(Job): Which lines of the entries below contain the string "chart"? Copy each of them.

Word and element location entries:
● ● ● ● ● ● ●

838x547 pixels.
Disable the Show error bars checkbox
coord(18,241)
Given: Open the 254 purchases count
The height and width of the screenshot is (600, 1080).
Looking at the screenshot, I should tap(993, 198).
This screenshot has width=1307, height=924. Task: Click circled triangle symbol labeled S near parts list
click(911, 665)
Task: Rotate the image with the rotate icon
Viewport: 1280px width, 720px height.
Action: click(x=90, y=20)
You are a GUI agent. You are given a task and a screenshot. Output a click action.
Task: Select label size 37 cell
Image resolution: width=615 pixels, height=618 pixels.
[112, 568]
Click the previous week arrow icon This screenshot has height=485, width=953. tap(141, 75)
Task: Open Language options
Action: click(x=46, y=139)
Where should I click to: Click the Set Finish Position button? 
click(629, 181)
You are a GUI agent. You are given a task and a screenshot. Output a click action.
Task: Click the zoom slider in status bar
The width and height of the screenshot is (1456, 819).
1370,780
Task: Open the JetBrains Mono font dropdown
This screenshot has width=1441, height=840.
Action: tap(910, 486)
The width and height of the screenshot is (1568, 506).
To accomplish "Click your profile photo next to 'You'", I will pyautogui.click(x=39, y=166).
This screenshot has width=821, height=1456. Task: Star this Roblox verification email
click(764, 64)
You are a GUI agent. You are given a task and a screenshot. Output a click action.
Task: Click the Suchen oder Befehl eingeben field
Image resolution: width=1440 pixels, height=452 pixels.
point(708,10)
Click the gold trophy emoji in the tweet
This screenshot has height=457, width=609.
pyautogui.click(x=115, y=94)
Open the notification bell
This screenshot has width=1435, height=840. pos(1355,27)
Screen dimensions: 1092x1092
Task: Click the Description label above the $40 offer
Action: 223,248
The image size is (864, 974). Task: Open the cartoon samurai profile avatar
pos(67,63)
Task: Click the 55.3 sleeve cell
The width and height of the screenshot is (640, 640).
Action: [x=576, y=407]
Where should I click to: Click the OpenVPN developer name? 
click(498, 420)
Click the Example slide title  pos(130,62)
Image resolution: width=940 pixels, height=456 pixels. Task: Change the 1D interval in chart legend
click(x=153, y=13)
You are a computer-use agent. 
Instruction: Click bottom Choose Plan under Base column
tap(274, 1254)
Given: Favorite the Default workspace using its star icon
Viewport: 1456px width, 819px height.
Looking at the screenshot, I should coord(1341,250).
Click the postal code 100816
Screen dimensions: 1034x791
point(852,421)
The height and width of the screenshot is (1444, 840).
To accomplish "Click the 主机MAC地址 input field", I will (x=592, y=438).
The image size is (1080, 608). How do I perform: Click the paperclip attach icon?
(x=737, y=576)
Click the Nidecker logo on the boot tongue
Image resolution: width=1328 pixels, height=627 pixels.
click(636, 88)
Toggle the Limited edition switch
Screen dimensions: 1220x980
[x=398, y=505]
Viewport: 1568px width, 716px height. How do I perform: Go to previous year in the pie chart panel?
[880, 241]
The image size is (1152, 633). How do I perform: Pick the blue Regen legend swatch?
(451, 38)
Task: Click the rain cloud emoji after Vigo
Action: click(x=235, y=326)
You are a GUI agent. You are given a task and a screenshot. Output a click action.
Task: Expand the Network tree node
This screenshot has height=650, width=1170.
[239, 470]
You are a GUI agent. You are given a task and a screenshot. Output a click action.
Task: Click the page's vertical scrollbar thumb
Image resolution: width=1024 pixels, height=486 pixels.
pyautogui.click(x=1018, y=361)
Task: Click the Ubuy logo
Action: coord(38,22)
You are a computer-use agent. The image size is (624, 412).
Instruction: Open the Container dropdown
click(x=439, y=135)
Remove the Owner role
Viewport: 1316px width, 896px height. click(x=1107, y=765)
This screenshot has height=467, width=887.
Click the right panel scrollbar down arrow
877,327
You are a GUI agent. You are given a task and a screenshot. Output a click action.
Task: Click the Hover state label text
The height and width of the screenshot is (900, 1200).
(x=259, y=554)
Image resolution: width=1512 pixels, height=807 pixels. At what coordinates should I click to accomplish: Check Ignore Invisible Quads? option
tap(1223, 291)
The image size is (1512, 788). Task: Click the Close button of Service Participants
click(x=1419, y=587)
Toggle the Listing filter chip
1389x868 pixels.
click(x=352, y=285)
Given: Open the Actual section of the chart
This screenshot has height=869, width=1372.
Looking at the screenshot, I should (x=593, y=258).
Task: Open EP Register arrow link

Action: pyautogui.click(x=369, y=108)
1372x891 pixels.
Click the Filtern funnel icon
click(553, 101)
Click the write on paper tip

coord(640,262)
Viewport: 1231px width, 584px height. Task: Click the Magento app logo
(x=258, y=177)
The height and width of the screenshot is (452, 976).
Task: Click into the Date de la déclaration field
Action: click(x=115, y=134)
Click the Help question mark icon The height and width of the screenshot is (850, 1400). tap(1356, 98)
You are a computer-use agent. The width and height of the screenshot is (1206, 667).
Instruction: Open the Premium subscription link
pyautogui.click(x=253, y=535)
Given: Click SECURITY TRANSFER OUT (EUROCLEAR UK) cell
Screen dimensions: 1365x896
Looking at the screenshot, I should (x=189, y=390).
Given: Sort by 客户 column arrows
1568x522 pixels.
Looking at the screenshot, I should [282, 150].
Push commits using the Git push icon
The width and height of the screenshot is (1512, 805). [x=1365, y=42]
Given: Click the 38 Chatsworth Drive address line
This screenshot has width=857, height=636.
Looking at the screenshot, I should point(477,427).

● ● ● ● ● ● ●

(Response below):
Image resolution: width=940 pixels, height=456 pixels. Task: Change the 1D interval in chart legend
Viewport: 1568px width, 716px height. How do I perform: Go to previous year in the pie chart panel?
Given: Open the Actual section of the chart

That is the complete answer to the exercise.